* _Text excerpt_
CREATE SOURCE

For the full list of the sources we support, see Supported sources. If you choose to persist the data from the source in RisingWave, use the CREATE TABLE command with connector settings. Or if you need to create the primary key (which is required by some formats like FORMAT UPSERT/DEBEZIUM), you have to use CREATE TABLE too. For more details about the differences between sources and tables, see here. Regardless of whether the data is persisted in RisingWave, you can create materialized views to perform analysis or data transformations.

Syntax

CREATE SOURCE [ IF NOT EXISTS ] source_name (
    col_name data_type [ AS generation_expression ],
    ...
   [ watermark_clause ]
)
[INCLUDE { header | key | offset | partition | timestamp } [AS <column_name>]]
[ WITH (
    connector='connector_name',
    connector_parameter='value', ...)]
[FORMAT data_format ENCODE data_encode [ (
    message='message',
    schema.location='location', ...) ]
];

Notes

A generated column is defined with non-deterministic functions. When the data is ingested, the function will be evaluated to generate the value of this field. Names and unquoted identifiers are case-insensitive. Therefore, you must double-quote any of these fields for them to be case-sensitive. See also Identifiers. To know when a data record is loaded to RisingWave, you can define a column that is generated based on the processing time (<column_name> timestamptz AS proctime()) when creating the table or source. See also proctime(). For a source with schema from an external connector, use * to represent all columns from the external connector first, so that you can define a generated column on the source with an external connector. See the example below.

CREATE SOURCE from_kafka (
  *,
  gen_i32_field INT AS int32_field + 2
)
INCLUDE KEY AS some_key
WITH (
  connector = 'kafka',
  topic = 'test-rw-sink-upsert-avro',
  properties.bootstrap.server = 'message_queue:29092'
)
FORMAT upsert ENCODE AVRO (
  schema.registry = 'http://message_queue:8081'
);

The generated column is created in RisingWave and will not be accessed through the external connector. Therefore, if the external upstream system has a schema, it does not need to include the generated column within the table’s schema in the external system.

* _Objectives_
**a.** Reproduce the passage of the CREATE SOURCE documentation starting at "FORMAT upsert ENCODE" and ending at "the external system.".
**b.** Count the lines of the records that contain the string "flag", treating case as significant, and give only the number.

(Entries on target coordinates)

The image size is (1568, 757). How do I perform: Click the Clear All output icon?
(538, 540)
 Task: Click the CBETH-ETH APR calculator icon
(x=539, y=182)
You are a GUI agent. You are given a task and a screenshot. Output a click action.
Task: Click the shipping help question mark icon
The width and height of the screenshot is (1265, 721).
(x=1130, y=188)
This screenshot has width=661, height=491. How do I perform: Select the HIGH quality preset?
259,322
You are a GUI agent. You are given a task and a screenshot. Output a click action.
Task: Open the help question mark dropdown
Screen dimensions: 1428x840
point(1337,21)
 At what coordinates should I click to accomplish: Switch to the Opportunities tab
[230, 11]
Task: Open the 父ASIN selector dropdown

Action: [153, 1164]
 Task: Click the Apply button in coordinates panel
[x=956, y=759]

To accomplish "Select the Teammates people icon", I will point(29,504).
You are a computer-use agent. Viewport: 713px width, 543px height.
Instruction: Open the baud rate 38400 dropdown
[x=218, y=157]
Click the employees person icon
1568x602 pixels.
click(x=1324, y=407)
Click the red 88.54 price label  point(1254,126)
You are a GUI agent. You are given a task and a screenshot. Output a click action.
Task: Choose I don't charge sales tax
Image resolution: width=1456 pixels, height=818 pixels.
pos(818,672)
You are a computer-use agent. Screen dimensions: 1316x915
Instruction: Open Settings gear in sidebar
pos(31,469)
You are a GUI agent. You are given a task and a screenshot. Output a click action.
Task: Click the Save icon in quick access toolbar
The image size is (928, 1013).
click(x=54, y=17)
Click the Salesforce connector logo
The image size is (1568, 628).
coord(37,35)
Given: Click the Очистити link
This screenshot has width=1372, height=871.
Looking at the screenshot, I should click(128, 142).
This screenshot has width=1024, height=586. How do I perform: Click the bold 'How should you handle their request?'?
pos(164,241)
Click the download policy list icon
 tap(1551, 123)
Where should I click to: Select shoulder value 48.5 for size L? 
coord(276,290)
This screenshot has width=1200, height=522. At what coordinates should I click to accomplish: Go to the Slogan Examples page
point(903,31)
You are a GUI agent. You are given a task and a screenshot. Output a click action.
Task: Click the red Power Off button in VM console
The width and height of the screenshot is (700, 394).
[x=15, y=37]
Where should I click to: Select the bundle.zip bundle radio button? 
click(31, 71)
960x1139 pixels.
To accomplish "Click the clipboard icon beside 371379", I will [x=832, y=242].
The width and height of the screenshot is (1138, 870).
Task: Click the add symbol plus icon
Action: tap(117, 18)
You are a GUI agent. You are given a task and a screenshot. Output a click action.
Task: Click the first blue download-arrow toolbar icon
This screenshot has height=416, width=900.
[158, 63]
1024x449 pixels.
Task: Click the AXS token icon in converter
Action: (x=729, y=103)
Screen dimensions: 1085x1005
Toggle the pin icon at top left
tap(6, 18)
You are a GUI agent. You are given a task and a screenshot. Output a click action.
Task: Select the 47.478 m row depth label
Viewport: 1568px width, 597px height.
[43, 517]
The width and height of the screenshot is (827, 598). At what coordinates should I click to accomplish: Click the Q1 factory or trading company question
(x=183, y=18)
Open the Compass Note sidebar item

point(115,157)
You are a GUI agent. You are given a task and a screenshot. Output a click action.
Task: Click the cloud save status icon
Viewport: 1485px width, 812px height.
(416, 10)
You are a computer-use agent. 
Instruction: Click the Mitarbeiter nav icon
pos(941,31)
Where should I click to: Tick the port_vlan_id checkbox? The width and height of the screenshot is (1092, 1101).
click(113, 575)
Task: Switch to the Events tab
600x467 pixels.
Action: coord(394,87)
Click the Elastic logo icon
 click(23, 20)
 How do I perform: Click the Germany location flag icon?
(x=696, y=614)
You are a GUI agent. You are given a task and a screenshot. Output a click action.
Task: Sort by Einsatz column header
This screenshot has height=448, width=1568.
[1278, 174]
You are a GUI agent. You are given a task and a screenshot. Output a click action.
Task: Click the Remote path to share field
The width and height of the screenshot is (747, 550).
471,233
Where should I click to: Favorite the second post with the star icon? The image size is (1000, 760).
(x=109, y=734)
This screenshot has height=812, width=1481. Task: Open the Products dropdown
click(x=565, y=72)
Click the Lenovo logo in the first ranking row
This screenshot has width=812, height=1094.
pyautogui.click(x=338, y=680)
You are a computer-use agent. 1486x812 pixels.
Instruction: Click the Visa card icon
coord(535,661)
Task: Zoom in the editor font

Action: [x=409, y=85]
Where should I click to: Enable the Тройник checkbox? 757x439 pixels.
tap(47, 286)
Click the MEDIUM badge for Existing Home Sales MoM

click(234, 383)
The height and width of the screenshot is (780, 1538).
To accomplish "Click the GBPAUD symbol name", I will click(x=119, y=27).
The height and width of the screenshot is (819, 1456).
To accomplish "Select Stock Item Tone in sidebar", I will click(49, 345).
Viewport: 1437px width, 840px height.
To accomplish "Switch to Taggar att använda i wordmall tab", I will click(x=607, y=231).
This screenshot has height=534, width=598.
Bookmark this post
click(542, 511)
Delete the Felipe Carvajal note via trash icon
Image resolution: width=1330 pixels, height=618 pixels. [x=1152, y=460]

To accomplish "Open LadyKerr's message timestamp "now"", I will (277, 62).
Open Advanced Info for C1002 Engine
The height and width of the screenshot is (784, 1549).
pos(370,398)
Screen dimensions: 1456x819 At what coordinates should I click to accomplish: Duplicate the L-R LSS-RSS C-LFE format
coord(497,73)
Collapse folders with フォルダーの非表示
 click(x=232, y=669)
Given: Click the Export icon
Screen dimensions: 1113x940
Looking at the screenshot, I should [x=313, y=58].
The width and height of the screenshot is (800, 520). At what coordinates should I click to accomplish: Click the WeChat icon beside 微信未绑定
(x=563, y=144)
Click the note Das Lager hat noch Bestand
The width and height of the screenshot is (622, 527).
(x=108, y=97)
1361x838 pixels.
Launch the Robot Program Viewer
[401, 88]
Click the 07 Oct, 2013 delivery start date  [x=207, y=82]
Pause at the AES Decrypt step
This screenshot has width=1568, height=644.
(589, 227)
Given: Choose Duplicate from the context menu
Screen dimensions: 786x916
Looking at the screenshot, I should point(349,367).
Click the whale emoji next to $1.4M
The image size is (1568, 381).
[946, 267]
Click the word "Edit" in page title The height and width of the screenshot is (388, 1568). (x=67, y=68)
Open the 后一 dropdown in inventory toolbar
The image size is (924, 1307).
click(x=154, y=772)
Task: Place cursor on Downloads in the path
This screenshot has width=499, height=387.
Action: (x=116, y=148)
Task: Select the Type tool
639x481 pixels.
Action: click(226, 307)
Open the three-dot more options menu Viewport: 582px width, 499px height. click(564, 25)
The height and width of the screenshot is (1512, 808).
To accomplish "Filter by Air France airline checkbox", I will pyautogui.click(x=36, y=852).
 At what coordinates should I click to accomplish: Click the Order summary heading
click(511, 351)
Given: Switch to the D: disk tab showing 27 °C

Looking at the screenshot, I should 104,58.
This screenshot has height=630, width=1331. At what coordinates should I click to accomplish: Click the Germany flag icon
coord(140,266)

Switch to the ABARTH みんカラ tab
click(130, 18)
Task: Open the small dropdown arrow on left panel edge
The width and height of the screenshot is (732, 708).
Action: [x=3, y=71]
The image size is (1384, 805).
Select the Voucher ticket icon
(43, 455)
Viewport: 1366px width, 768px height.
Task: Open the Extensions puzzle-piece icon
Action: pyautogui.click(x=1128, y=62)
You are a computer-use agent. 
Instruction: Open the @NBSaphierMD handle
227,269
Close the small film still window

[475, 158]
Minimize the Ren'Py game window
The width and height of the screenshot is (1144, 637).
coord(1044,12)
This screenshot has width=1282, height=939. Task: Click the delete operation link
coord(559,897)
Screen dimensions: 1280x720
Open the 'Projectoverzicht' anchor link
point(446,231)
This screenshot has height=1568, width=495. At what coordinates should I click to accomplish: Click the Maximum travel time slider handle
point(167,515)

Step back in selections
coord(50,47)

* _Answers to the exercises_
**a.**
FORMAT upsert ENCODE AVRO (
  schema.registry = 'http://message_queue:8081'
);

The generated column is created in RisingWave and will not be accessed through the external connector. Therefore, if the external upstream system has a schema, it does not need to include the generated column within the table’s schema in the external system.

**b.** 2